One night in 1956 French record producer Eddie Barclay and Lucien Morisse, who ran a successful French pop music radio station, sat in a bar next to the Olympia Theatre in Paris debating whether they should bother going next door to hear a succession of prospective pop stars at a showcase billed optimistically as ‘Number Ones of Tomorrow’. They rolled a dice, the number committed them to the show and they took their seats just as Dalida walked onto the stage in a white gown and sang Stranger In Paradise. The men were both smitten instantly by her extraordinary voice and stage presence, with Morisse smitten enough to eventually become her husband.
In Barclay’s and Morisse’s hands Dalida exploded onto the French pop scene. Her first hit, 1957’s Bambino, became the biggest-selling single in France of the entire 1950s and stayed at No.1 for an unprecedented 39 weeks. By 1964 Dalida had earned France’s first ever platinum disc in recognition of 10 million record sales and four years later she became the first and so far only musician to be awarded the Médaille de la Présidence de la République.

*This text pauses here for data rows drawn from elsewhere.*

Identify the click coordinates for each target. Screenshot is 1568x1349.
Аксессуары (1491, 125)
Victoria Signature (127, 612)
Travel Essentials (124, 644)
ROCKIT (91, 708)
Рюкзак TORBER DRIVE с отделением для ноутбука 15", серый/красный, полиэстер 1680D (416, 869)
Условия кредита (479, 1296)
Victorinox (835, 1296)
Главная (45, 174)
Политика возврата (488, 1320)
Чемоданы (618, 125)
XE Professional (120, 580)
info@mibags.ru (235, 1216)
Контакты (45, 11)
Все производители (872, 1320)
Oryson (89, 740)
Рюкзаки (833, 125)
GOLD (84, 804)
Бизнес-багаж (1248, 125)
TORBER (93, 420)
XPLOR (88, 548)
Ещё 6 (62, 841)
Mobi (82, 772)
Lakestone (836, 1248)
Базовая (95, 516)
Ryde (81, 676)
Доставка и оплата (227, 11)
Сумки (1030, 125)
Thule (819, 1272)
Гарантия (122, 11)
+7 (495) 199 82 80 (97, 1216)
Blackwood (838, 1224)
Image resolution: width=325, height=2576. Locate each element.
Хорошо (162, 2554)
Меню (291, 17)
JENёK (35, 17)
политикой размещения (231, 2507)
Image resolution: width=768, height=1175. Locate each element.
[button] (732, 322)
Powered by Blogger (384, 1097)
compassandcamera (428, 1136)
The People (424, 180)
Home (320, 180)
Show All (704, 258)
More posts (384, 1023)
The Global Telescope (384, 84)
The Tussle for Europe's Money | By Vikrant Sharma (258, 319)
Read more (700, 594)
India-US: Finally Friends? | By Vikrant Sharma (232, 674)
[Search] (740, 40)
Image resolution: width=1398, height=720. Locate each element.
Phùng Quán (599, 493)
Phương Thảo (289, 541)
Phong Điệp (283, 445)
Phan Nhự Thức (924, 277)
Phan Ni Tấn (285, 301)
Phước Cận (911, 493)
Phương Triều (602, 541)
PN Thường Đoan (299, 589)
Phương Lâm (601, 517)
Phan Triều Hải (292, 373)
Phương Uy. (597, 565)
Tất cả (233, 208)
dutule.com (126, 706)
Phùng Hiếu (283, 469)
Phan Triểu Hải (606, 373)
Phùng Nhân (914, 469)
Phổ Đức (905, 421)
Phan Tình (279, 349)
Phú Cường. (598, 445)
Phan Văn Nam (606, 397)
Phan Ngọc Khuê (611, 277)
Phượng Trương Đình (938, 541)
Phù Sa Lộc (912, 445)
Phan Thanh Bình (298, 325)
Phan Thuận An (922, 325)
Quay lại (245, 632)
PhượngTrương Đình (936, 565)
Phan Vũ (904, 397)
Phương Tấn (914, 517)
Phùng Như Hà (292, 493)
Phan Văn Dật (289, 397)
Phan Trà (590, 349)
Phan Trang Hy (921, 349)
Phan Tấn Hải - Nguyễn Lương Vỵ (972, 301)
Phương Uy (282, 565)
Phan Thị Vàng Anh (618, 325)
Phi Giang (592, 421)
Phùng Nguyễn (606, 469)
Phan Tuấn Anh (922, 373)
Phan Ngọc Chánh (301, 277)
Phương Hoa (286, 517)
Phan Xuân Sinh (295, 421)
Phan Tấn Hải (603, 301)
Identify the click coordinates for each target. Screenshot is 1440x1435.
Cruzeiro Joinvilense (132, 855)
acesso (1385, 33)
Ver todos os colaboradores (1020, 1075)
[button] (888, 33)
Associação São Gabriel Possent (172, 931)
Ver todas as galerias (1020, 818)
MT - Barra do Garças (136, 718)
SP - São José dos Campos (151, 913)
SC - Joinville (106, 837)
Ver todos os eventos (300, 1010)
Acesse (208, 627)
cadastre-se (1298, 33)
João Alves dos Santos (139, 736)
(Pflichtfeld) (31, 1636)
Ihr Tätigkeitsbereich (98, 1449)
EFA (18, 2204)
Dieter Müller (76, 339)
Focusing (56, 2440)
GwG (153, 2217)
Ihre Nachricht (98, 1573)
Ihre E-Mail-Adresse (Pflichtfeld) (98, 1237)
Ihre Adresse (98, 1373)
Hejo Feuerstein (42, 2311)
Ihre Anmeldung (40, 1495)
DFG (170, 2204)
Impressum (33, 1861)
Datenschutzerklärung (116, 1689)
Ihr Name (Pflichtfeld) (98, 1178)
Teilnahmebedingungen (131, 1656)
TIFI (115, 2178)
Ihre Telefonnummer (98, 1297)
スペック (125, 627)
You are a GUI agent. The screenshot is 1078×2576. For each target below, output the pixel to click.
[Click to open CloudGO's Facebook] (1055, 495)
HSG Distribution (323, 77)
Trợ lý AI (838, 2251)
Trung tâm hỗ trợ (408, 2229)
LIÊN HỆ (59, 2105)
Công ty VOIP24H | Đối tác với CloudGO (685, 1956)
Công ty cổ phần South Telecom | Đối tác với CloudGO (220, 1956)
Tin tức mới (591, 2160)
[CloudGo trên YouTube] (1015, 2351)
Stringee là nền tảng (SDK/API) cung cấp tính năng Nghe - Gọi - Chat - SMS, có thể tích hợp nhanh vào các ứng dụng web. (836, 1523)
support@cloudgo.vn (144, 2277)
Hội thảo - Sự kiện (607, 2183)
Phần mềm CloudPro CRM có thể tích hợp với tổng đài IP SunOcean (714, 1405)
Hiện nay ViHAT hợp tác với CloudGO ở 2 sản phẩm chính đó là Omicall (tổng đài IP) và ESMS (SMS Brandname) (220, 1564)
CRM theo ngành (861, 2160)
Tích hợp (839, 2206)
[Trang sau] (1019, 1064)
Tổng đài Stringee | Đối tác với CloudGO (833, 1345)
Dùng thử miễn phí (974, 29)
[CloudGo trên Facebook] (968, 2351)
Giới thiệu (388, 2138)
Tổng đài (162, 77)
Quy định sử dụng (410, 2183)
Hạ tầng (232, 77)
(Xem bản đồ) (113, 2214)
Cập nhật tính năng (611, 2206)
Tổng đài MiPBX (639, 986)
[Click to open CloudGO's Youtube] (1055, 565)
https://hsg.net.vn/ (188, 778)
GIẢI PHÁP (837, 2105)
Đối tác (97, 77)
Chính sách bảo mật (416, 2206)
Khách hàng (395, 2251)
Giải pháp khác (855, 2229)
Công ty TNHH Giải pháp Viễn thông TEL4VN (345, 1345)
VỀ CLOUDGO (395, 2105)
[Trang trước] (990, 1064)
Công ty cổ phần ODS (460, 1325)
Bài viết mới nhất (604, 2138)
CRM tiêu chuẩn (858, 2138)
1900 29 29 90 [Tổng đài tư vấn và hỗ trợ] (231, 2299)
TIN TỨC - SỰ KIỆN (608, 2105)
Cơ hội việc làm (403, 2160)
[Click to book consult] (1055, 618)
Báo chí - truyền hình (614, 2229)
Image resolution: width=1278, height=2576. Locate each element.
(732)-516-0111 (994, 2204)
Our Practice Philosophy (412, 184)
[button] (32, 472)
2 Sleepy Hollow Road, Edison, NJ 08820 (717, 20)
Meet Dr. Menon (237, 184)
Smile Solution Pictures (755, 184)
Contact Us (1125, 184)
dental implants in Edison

She never broke America or the UK, but she neither needed nor wanted to. In 1958 she had turned down a cash-stuffed 15 year contract offer from a major US impresario because she was perfectly content with her career in France. It was there that she lived a life defined by personal drama and commercial success, driven on through 600 recorded songs and countless concerts by the demons that had beset her since her father’s death. The stage, and its literal lights in the darkness, provided her only escape. Only there could she feel like she belonged.
“Every woman has a little girl inside her, and every man a little boy, who are crying all the time,” she said. “You have to keep that little being captive, like a monster. But if you kill it you kill yourself.”